External Spiders

We define External Spider as a spider developed in any programming language.

The external spider must communicate using the system stdin and stdout with the Streaming.

Stand-alone spiders

You can run standalone external spiders using the streaming command.

streaming

  • Syntax: scrapy streaming [options] <path of executable>
  • Requires project: no

and if you need to use extra arguments, add them using the -a parameter:

scrapy streaming my_executable -a arg1 -a arg2 -a arg3,arg4

So, to execute a java spider named MySpider for example, you may use:

scrapy streaming java -a MySpider

Integrate with Scrapy projects

If you want to integrate external spiders with a scrapy’s project, create a file named external.json in your project root. This file must contain an array of json objects, each object with the name , command, and args attributes.

To use a different directory, instead of the project root, you can set the EXTERNAL_SPIDERS_PATH setting with a absolute directory. If the setting EXTERNAL_SPIDERS_PATH is set, Scrapy Streaming will use the spiders defined at EXTERNAL_SPIDERS_PATH/external.json.

The name attribute will be used as documented in the Spider.name. The command is the path or name of the executable to run your spider. The args attribute is optional, this is an array with extra arguments to the command, if any.

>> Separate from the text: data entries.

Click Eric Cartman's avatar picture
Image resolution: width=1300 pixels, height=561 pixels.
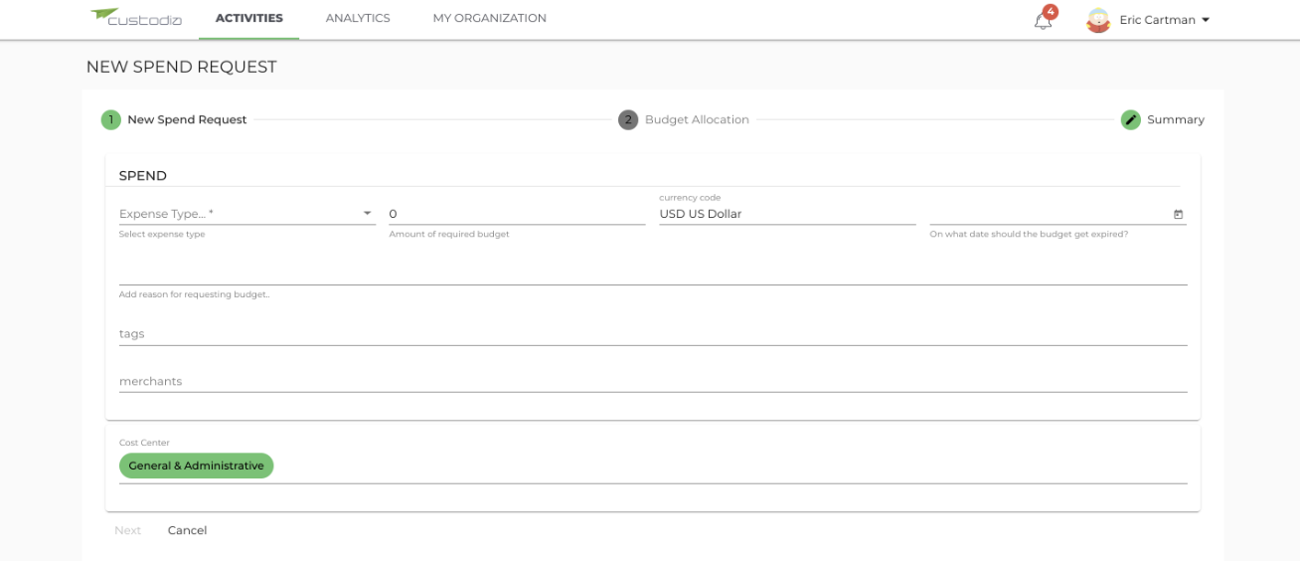tap(1098, 20)

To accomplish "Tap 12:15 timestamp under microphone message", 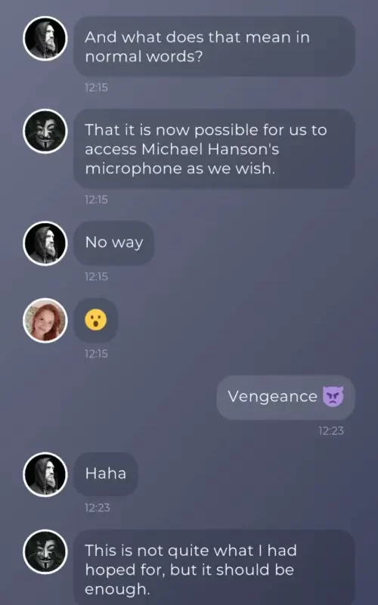I will coord(97,200).
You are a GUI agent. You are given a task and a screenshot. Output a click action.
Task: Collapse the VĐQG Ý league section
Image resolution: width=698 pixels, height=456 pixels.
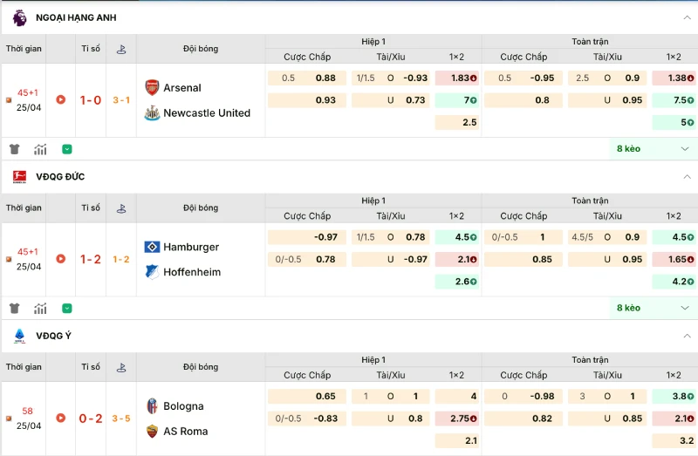[x=686, y=336]
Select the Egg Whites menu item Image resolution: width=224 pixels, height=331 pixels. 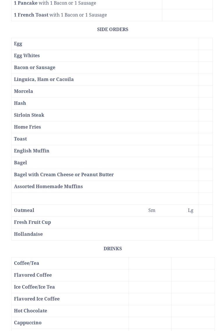(x=27, y=55)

For example, if you want to add spider developed in Java and a binary spider, you can define the external.json as follows:

[
  {
    "name": "java_spider",
    "command": "java",
    "args": ["/home/user/MySpider"]
  },
  {
    "name": "compiled_spider",
    "command": "/home/user/my_executable"
  }
]

You can execute external spiders using the crawl command.

crawl

  • Syntax: scrapy crawl <spider_name>
  • Requires project: yes

This command starts a spider given its name.

Usage examples:

scrapy crawl java_spider